Accordingly, it is ordered that petitioner’s motion under 28 U.S.C. § 2255 be, and the same hereby is, denied.

. United States v. Cabrera et al., Cr.A. 64-210-C.

. No longer would a remanded ease routinely remain on the docket of the original district judge. See Rule 8(i) of the Local Rules of the U.S. District Court for the District of Massachusetts, effective > September 1, 1967.

. Exh. 2 (impounded).

. Fed.R.Crim.P. 32(c) (1) provides as follows :

“The probation service of the court shall make a presentence investigation and report to the court before the imposition of sentence or the granting of probation unless the court otherwise directs. The report shall not be submitted to the court or its contents disclosed to anyone unless the defendant has pleaded guilty or has been found guilty.”

. Amended Motion Pursuant to 28 U.S.C. § 2255, par. 7.

. Gregg v. United States, supra, at 492, 89 S.Ct. 1134, 22 L.Ed.2d 442. While the error may be “clear,” it may also be “harmless” in a particular case. See, e. United States v. Hopwood, 422 F.2d 348 (10 Cir. 1970).

. Calland v. United States, 371 F.2d 295, 296 (7 Cir. 1966), cert. denied, 388 U.S. 916, 87 S.Ct. 2131, 13 L.Ed.2d 1358 (1967); see also Smith v. United States, 360 U.S. 1, 17-18, 79 S.Ct. 991, 3 L.Ed. 2d 1041 (1959) (concurring opinion of Clark, J.).

. Petitioner testified that at no time was petitioner or his then-counsel allowed to read the presentence report.

. In March of 1967, the Court of Appeals considered the propriety of the trial judge’s imposition of a more severe sentence upon one of the petitioner’s co-defendants following retrial. Marano v. United States, 374 F.2d 583 (1 Cir. 1967). In Marano, at 585-586 n. 3, the court stated: “If the court is taking the exceptional step of increasing a sentence following retrial, we suggest that in this instance its grounds for so doing should be made affirmatively to appear.” Thus, at the time of petitioner’s second sentencing on November 8, 1966, that suggestion, later endorsed by the Supreme Court in North Carolina v.
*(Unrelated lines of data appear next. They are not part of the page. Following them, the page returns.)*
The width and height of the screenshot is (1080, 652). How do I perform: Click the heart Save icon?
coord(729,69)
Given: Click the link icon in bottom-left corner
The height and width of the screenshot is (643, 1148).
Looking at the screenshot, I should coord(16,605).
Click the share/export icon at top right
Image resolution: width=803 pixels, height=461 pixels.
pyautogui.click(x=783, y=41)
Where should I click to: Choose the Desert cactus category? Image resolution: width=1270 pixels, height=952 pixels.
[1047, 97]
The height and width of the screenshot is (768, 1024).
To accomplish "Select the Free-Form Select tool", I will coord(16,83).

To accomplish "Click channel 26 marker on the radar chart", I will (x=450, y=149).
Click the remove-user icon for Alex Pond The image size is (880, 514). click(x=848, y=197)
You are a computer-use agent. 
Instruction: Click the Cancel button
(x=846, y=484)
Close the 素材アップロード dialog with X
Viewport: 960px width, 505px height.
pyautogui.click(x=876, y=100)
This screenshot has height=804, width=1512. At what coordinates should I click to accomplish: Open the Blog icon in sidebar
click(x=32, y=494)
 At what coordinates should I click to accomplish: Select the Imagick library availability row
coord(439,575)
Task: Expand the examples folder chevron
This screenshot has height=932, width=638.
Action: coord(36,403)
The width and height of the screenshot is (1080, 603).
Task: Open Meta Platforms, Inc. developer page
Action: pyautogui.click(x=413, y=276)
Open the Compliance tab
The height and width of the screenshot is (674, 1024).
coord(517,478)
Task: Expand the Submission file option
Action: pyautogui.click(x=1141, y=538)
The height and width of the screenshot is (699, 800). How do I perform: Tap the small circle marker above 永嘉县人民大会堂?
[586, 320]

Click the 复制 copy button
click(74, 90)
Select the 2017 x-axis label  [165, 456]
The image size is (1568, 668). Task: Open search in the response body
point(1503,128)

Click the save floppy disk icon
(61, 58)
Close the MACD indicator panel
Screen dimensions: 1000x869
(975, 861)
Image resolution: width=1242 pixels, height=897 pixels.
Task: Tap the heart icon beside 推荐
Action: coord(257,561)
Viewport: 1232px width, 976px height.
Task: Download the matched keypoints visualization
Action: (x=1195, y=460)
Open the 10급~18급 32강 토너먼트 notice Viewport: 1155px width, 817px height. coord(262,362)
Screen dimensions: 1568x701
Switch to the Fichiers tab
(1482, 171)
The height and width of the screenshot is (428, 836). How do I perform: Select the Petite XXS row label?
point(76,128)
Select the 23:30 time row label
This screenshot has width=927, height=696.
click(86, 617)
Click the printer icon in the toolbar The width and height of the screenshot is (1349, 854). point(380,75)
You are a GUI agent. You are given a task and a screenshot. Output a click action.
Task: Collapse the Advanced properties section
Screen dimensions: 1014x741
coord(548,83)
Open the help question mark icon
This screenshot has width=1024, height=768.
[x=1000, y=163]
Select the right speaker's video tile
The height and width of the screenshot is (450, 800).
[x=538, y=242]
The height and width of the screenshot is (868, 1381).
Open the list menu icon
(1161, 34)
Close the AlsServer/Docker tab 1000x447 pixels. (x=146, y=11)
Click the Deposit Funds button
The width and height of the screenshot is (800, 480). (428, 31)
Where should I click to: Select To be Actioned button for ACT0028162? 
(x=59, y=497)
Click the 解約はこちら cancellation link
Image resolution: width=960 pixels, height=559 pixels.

Pearce, 395 U.S. 711, 726, 89 S.Ct. 2072, 23 L.Ed.2d 656 (1969), had yet to be made.

. Violation of 18 U.S.C. § 371 is punishable by a fine of not more than $10,000 and/or imprisonment of not more than 5 years; violation of 18 U.S.C. § 2314 is punishable by a fine of not more than $10,000 and/or imprisonment of not more than 10 years.

. Petitioner’s approach to Rule 32(c)(1), holding a district judge who sentences with the aid of a presentence investigation and report to be disqualified from participation in the same case after reversal and remand, is “highly untenable in light of the decisions that a trial judge, who is familiar with a defendant’s background by reason of having tried him in previous cases, is not thereby disqualified to try the same defendant in subsequent cases.” Smith v. United States, 360 F.2d 590, 592 (5 Cir. 1966), citing United States v. Sansone, 319 F.2d 586 (2 Cir. 1963); Cox v. United States, 309 F.2d 614 (8 Cir. 1962), and Barnes v. United States, 241 F.2d 252 (9 Cir. 1956). As the court stated in Smith, supra, 360 F.2d at 592, “[ijndeed, it has been held that a trial judge who has obtained background information on a defendant, for legitimate reasons, such as on consideration of a motion to reduce bail, and not in contravention of the proscription of Rule 32(c)(1), does not thereby render himself incompetent to try that defendant. Warren v. Richardson, 9 Cir., 1964, 333 F.2d 781.” It is to be noted that, on September 21, 1964, the trial judge in petitioner’s case also conducted the arraignment, during which bail was set at $10,000 with security.

. In reversing petitioner’s conviction, the Court of Appeals made clear that “the case . . . was adequately proved against all appellants.” Kitchell v. United States, supra, 354 F.2d at 718.

. Amended Motion pursuant to 28 U.S.C. § 2255, par. 9.